Start of Block

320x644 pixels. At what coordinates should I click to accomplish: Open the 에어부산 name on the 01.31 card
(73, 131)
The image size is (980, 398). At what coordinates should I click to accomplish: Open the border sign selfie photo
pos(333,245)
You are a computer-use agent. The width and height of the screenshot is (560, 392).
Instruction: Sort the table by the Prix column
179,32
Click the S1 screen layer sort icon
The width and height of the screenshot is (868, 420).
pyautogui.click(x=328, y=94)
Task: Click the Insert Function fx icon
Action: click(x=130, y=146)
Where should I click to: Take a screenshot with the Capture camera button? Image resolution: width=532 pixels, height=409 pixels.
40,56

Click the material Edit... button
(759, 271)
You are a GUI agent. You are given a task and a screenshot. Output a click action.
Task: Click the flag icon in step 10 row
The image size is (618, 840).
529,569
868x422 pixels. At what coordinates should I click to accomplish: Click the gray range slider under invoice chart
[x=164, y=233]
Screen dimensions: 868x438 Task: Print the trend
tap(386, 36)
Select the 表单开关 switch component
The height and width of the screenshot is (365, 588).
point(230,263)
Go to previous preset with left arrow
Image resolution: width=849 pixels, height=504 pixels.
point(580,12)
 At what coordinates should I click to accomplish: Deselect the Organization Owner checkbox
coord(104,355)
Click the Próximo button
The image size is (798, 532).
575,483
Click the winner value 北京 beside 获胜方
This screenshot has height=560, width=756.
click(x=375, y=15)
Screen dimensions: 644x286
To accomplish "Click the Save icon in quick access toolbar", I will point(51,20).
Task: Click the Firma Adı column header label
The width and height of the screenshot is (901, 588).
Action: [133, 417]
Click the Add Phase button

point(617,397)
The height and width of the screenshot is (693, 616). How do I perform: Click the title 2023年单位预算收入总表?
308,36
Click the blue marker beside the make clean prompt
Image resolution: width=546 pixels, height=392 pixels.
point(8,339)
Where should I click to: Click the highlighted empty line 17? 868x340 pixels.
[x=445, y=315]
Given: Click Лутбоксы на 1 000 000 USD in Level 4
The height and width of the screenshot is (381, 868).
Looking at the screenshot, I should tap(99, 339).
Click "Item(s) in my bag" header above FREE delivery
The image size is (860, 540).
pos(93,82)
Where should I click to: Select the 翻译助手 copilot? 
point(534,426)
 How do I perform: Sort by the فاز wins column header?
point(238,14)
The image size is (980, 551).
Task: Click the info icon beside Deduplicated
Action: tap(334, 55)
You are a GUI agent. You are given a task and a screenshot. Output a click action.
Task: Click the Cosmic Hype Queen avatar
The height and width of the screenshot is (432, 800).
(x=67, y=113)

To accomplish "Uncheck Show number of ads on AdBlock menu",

End of Block

● **WHAT YOU ARE ASKED TO DO**: Each line from the start of the listing above through the line containing "You are a computer-use" should be copied exactly, please, with no other lines added.

● **ANSWER SPACE**:
320x644 pixels. At what coordinates should I click to accomplish: Open the 에어부산 name on the 01.31 card
(73, 131)
The image size is (980, 398). At what coordinates should I click to accomplish: Open the border sign selfie photo
pos(333,245)
You are a computer-use agent. The width and height of the screenshot is (560, 392).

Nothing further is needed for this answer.